Speaking of which, he’s got cred for decades: his first two books won the University of Wisconsin’s Brittingham Prize for Poetry and the James Laughlin Award, respectively. His third book was a runner-up for the National Book Critics Circle Award, and he’s the recipient of grants from the National Endowment for the Arts, plus a Guggenheim Award. So yeah, he is, as my sister would say, legit.
“The Change” is his most famous poem, and marked something of a switch for Hoagland from Frank O’Hara-esque confessionalism to the wit-laced social commentary for which he’s now mainly known. The poem sees the speaker and a friend watching a women’s tennis match on TV and, well, see for yourself:
some tough little European blonde
pitted against that big black girl from Alabama,
cornrowed hair and Zulu bangles on her arms,
some outrageous name like Vondella Aphrodite —
We were just walking past the lounge
and got sucked in by the screen above the bar,
and pretty soon
we started to care about who won,
putting ourselves into each whacked return
as the volleys went back
and forth and back like some contest between
the old world and the new,
and you loved her complicated hair
and her to-hell-with-everybody stare,
I couldn’t help wanting
the white girl to come out on top,
because she was one of my kind, my tribe,
with her pale eyes and thin lips
and because the black girl was so big
and so black,
hitting the ball like she was driving the Emancipation Proclamation
down Abraham Lincoln’s throat,
like she wasn’t asking anyone’s permission. (Hoagland 9-33)

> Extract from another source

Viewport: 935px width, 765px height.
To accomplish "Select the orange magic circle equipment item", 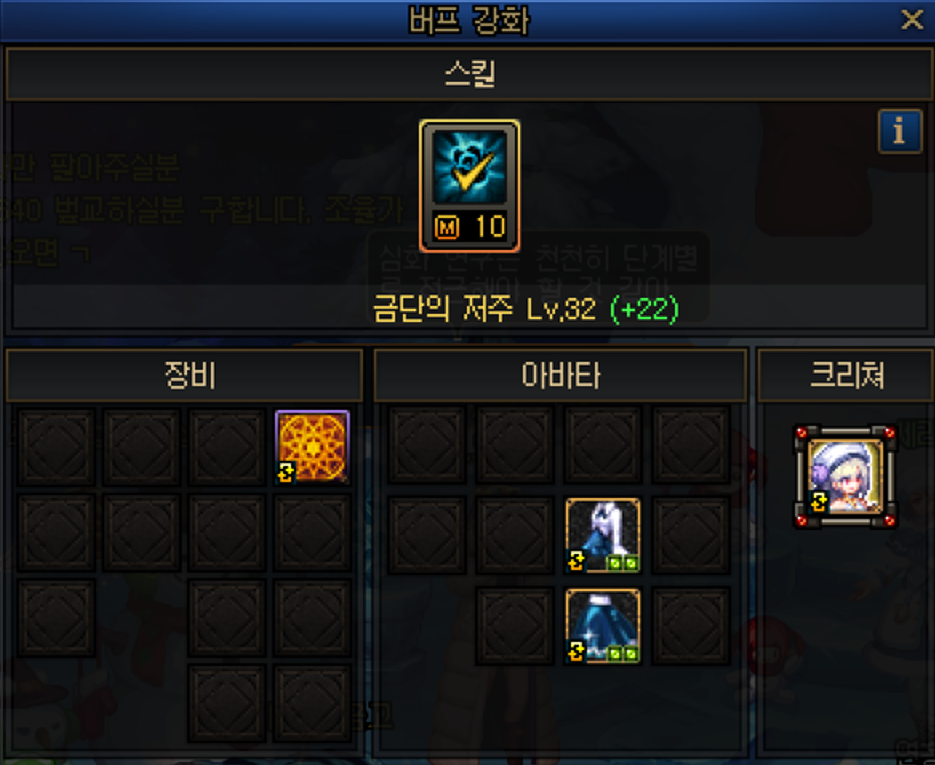I will pyautogui.click(x=312, y=447).
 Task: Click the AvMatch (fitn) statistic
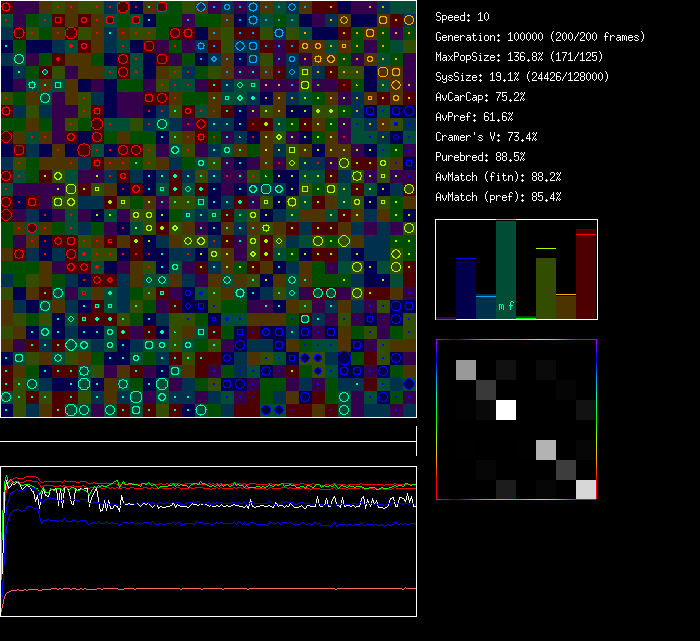(x=498, y=177)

As one critic astutely put it, “Wowza.” You can see how this one might have moved the needle a bit. Hoagland didn’t help matters — or maybe he did, if we’re talking about the longevity of the poem’s impact — when, after being approached by his colleague and fellow kickass poet Claudia Rankine, he said to her, “This poem is for white people.”

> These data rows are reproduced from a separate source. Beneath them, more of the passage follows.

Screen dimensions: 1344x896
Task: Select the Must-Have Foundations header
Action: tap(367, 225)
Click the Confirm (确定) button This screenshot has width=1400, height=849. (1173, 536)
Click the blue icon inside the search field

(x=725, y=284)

The poem, really, is not just about latent adherence to racial loyalties, though it wields that conceit well to state a larger truth: that the world has evolved without, in some ways, our even being aware of it:
It was the twentieth century almost gone,
we were there,
and when we went to put it back where it belonged,
it was past us
and we were changed. (54-58)
I haven’t thought about this poem in a long time because, even though its repercussions rippled out far enough to the AWP Conference in 2010 (the poem was published almost 10 years before). But as I watch this year’s World Cup matches, I’m noticing a trend in myself that troubles me slightly, and intrigues me a little more: Team USA aside, I don’t really have any dogs in this fight, but I always tend to side, in my own mind, with the team that, to be blunt, looks more like me: England over Italy, for example, Croatia over Brazil, or the Netherlands over Spain.

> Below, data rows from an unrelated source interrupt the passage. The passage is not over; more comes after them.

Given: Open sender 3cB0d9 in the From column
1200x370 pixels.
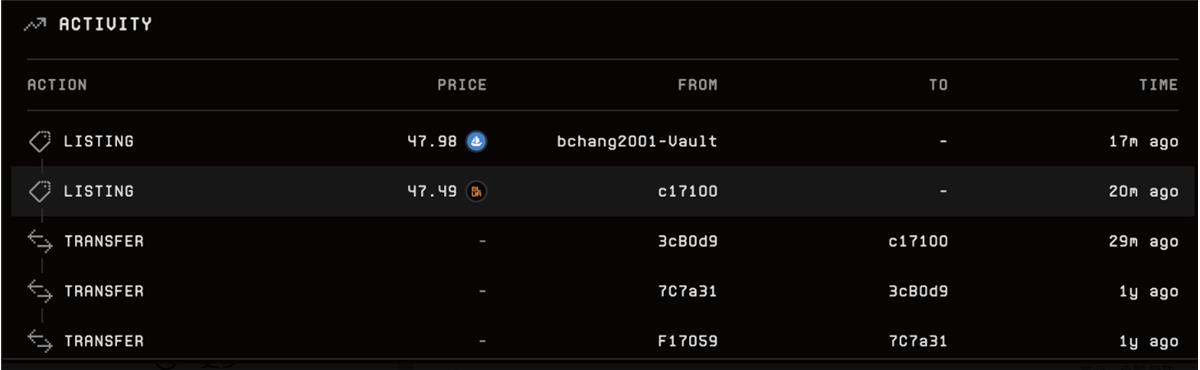Looking at the screenshot, I should pos(687,241).
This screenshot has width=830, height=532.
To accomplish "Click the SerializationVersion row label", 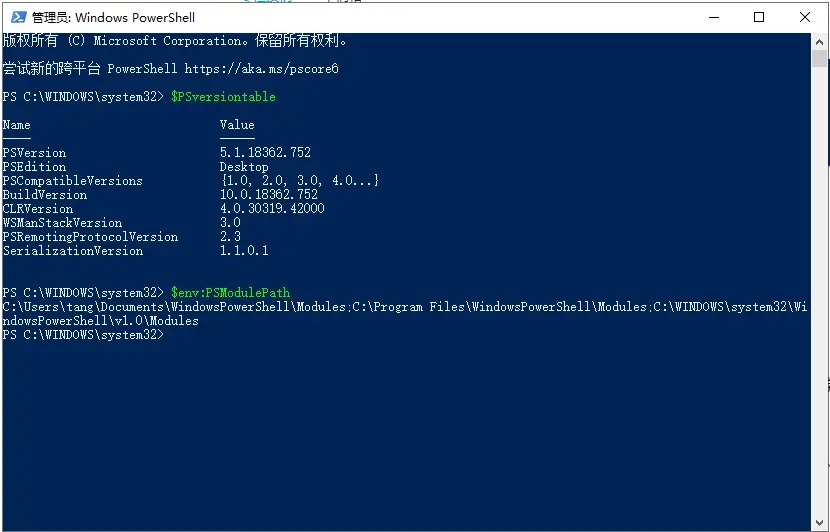I will (73, 251).
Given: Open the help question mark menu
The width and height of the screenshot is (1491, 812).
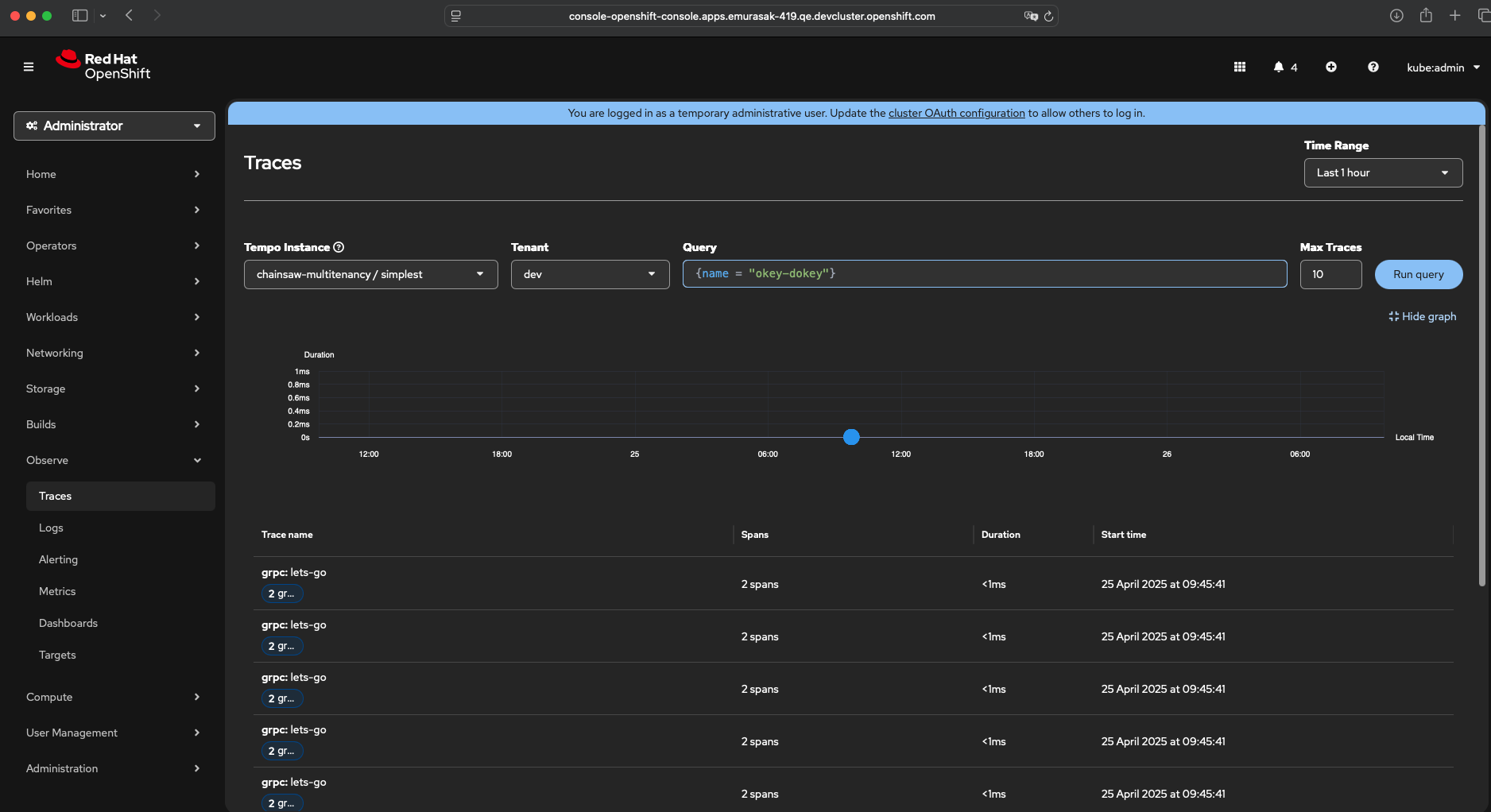Looking at the screenshot, I should [x=1373, y=67].
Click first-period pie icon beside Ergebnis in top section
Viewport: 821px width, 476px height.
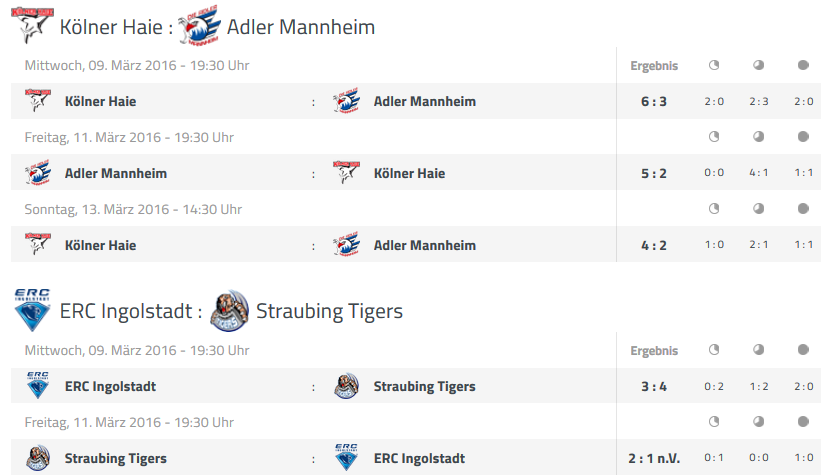(714, 65)
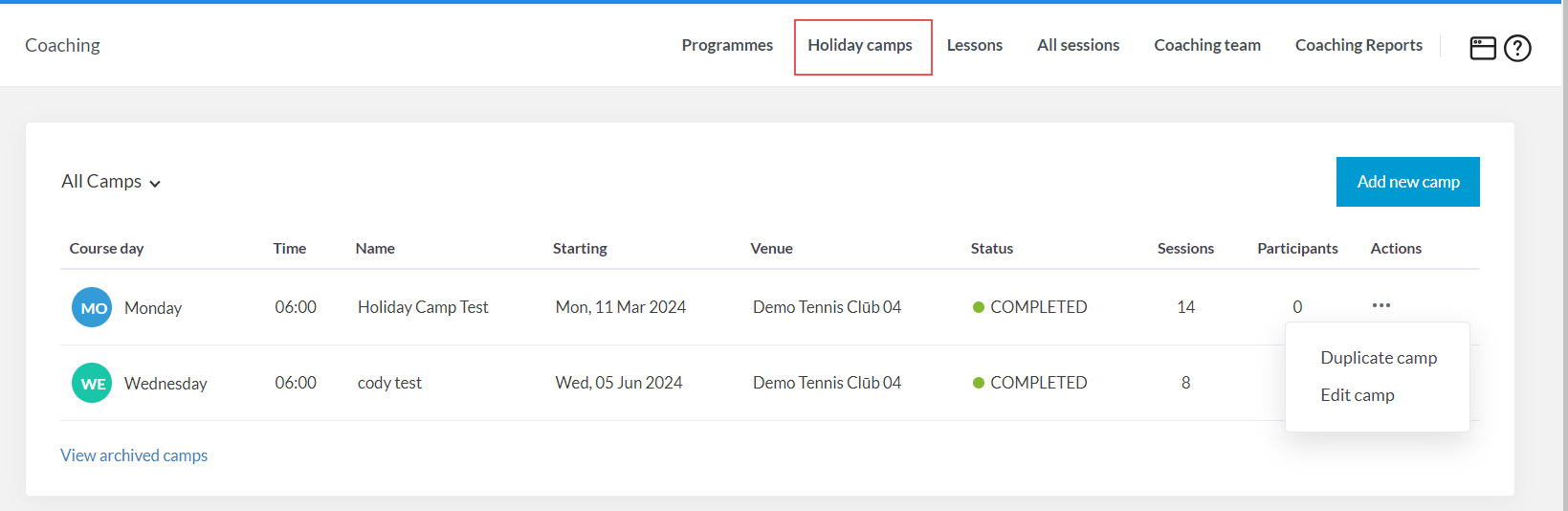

I tell myself that, as my picks line up with who generally tends to be the underdog, that’s really where my allegiances lie. That, I think, is too convenient an answer, though I’m not convinced I have the wherewithal to parse out a more complicated, truer one. Maybe this is where Hoagland’s poem is most incisive: this tendency to side with “who I look like” is born out of some combination of learned and genealogical traits that, by their very pervasiveness, have been rendered almost invisible.
And it’s why I choose to back off. It’s why I choose, whether for better or for worse, to tuck it away. It’s why I choose to hope that, even as I’m cheering, to question why I cheer is enough.